Carlos, vegano declarado, es un habitual en este tipo de actos. De su experiencia saca una conclusión: el respaldo de las vigilias está creciendo en los últimos meses. «Antes éramos cuatro gatos, pero en las últimas convocatorias hemos llegado a ser sesenta personas», detalla, para explicar que, tras varios meses sin comer carne, decidió que tenía que compartir su experiencia con otras personasy encontró en el activismo un respaldo fuerte.
Los minutos pasan y el silencio domina la escena. «Creemos que están retrasando la llegada del primer camión porque estamos nosotros», opina uno de los presentes. Mientras, un grupo de trabajadores, ataviados con monos verdes, salen a las puertas del edificio. Mientras se fuman un pitillo y se terminan el desayuno, observan atónitos a los animalistas. Sin embargo, nadie dice nada. Sólo hay miradas cruzadas.
«En este matadero tenemos buena relación con los matarifes. Ellos nos respetan y nosotros les respetamos a ellos. Nosotros empatizamos con ellos porque están aquí por un sistema que les obliga a estar donde están. Comprendemos lo que están haciendo», declara a Público el coordinador de Save Movement Madrid.
La llegada del camión
Al final de la carretera que conduce al matadero aparece el primer camión. Su llegada genera contradicciones sentimentales. Por un lado, rompe con la incertidumbre del momento, pero por otro, genera cierta impotencia en los activistas, que son conscientes que no podrán evitar que los cerdos entren en el interior del edificio para no volver a salir.
Sin embargo, no hay mucho tiempo para pararse a pensar. Rapidamente, el grupo se coloca en la entrada levantando los brazos y el camión frena. El conductor no dice nada. Ni siquiera baja la ventanilla. Algunos le dan las gracias por parar el vehículo, mientras se acercan a las rejas del remolque para grabar y fotografiar el estado en el que llegan los cerdos.
El silencio sigue estando presente. Nadie habla. Sólo se escuchan los jadeos de los animales, que acercan sus bocas a las cavidades de las jaulas para beber del agua que los activistas les ofrecen.
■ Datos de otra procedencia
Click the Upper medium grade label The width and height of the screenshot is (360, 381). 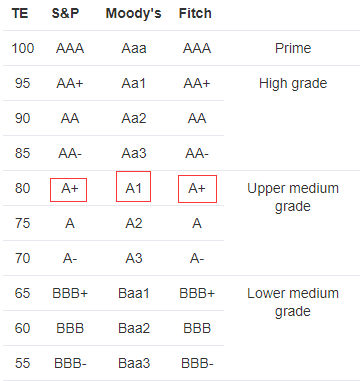click(x=293, y=197)
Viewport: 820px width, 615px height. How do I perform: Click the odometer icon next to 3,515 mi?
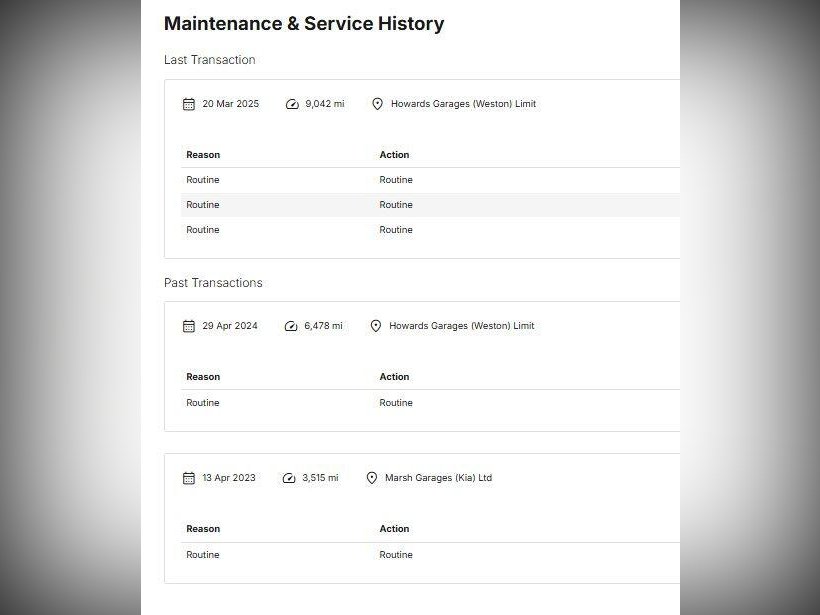[289, 478]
Después de cinco minutos vertiginosos, el tumulto se disipa y el camión entra en el matadero. Es entonces cuando las lágrimas aparecen. «Es muy duro. Lo había visto en vídeos, pero no en directo y se sufre mucho», explica Víctor, un joven de 18 años que, compungido, apenas puede articular las palabras.
Con la entrada del camión, una parte del grupo comienza a bordear las vallas del recinto para ir a la parte posterior, donde se puede ver como descargan a los animales y los dirigen hacia el interior del matadero. «Ahora les van a empezar a meter palazos para que entren. Ellos [los cerdos] ya saben a dónde van», explica entre lágrimas Marina, una joven de 16 años que se acaba de estrenar en las vigilias.
Los animalistas se plantan entre los barrotes metálicos de la valla y el mutismo regresa. Sólo se escuchan los gritos de los cerdos y las voces de los matarifes que tratan de dirigir a los lechones hacia el interior del edificio. «Necesitamos gente en la entrada. Va a venir otro camión”, advierten algunos de los activistas. Después de presenciar la descarga, el grupo regresa a las puertas del matadero, donde se vuelve a reiniciar el rito.